GOAL OF THE EXERCISE -
Answer these three questions from the text below on science and art:
1. How many times was the bladderwort trap magnified?
2. What three criteria does the Olympus BioScapes Digital Imaging Competition use in judging?
3. What dates are given for Henri Matisse's The Joy of Life?

TEXT PROVIDED -
Serious Science, Awesome Art – The Difference?

 

 

 

This is an awesome picture, colorful with many intricate elements: cells that hang like bells, or Christmas decoration… It looks to me like the throat of some animal but it’s the trap of a bladderwort, a rootless plant that supplements its nutrition by trapping and digesting small animals. Shown inside the dome-shaped trap are green algae that are residents, and some tiny animals  being ingested, all color-vivid by the use of a special fluorescent dye, and magnified 100 times under the microscope.

This image: Dr. Igor Siwanowicz, First Prize,  2013 Olympus BioScapes Digital Imaging Competition®.

Olympus BioScapes Digital Imaging Competition is an annual event by the camera maker and is open to all. The competition is judged by the following criteria (per its website):

Science – Uniqueness of the specimen or processes shown, importance of work, new information revealed, “story” told.

Aesthetics – Beauty or impact of the image, balance, composition.

Technical merit – Challenge of specimen itself – difficulty of capturing structures or data shown, photographic excellence.

These are exactly the criteria one would use to judge an artwork: uniqueness, story told, composition, technique… Etc.

Now the other picture: Henri Matisse’s The Joy of Life (Le Bonheur de Vivre, 1905-06). It also shows a cave-like opening – here in a forest – teeming with life.

What really does make the two different? Perhaps the lack of uncertainty in the bladderwort picture.  *

 *    Science, at its core, acknowledges uncertainty: from quantum state to the vagaries of evolution. It is the scientific method that must be certain, being repeatable independently by others, which is exactly what art is not, and cannot be.

DATA EXCERPTS -
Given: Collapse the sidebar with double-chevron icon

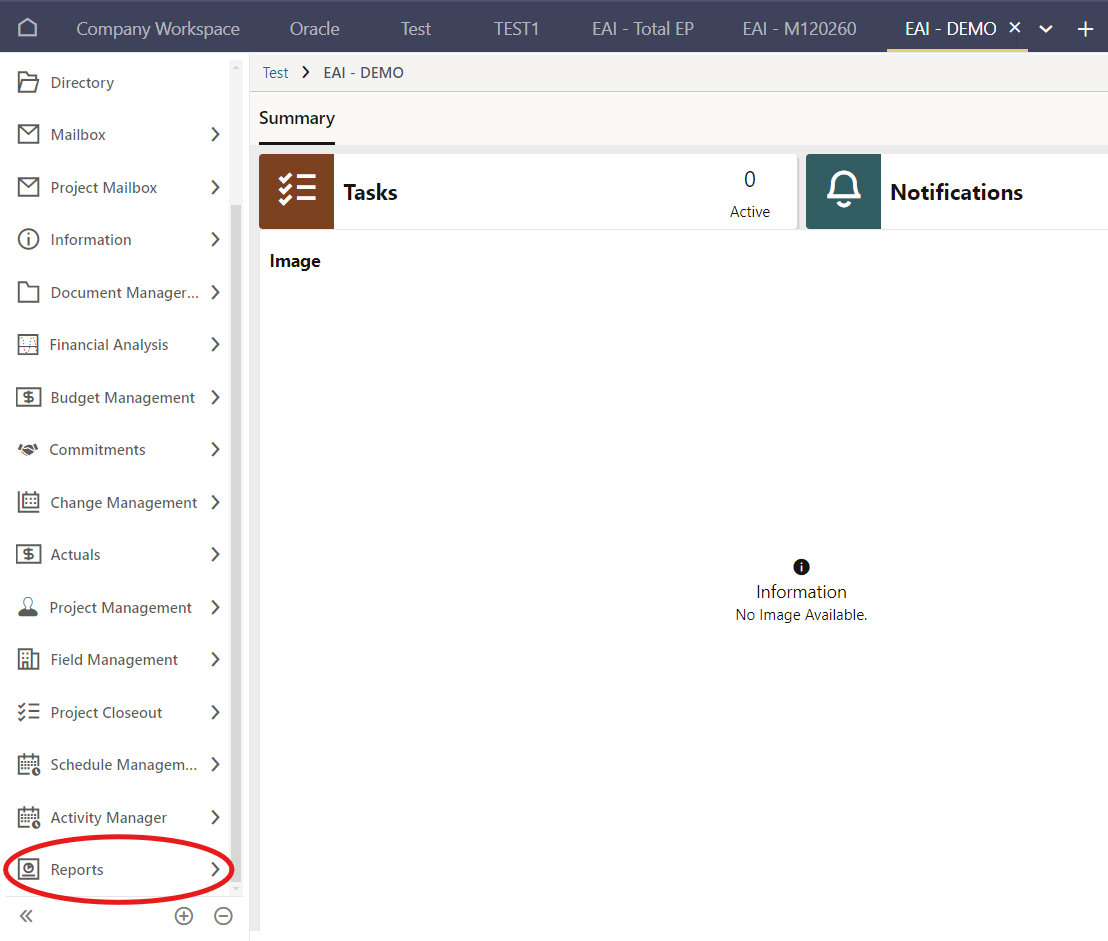Looking at the screenshot, I should (x=26, y=916).
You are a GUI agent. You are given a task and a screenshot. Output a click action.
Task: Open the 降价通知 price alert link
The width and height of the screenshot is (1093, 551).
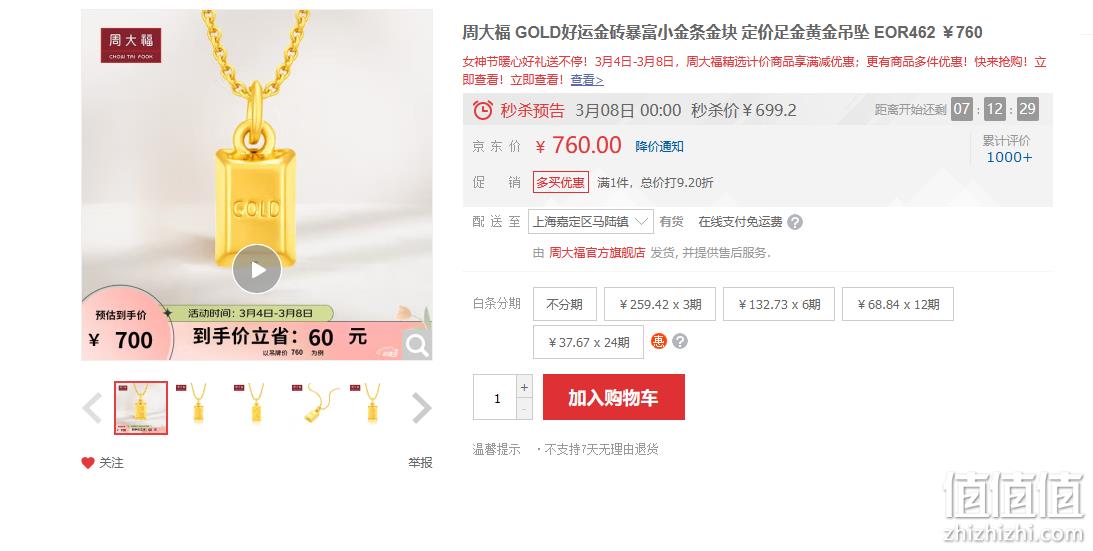point(659,146)
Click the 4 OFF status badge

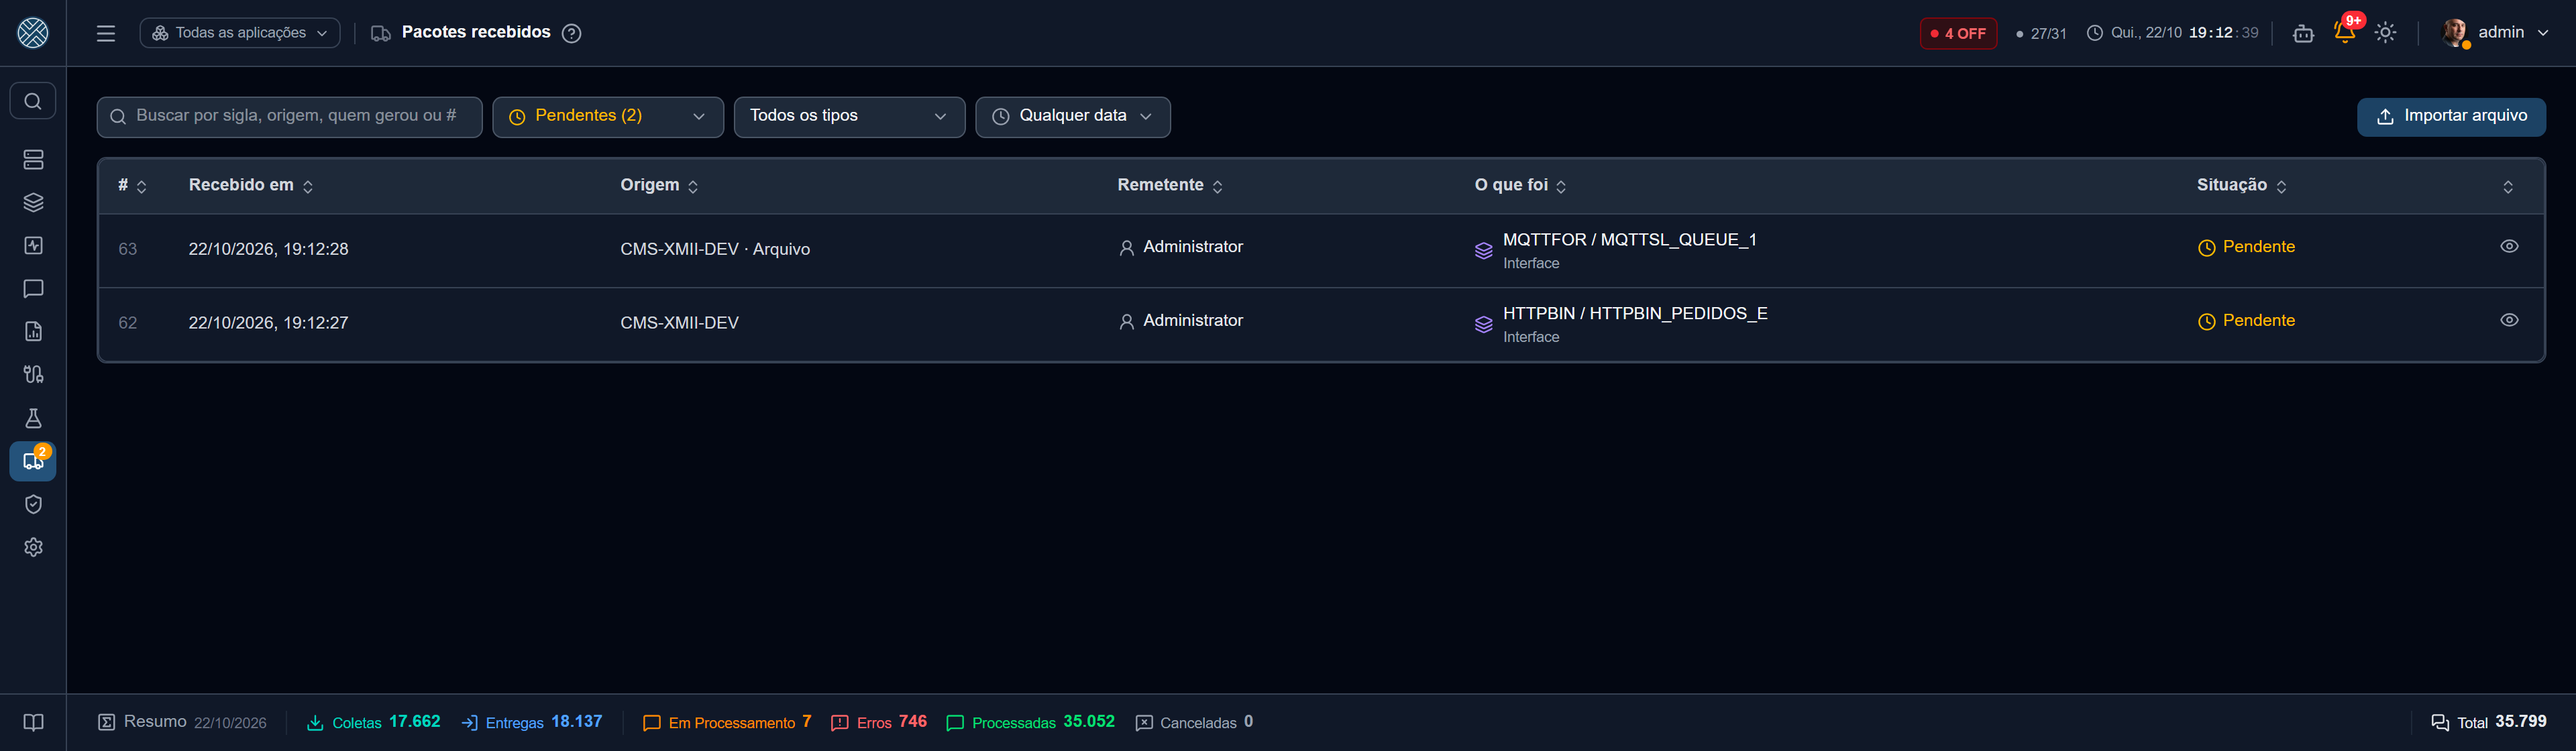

OUTPUT OF THE TASK -
1. 100 times.
2. Science, aesthetics, and technical merit.
3. 1905-06.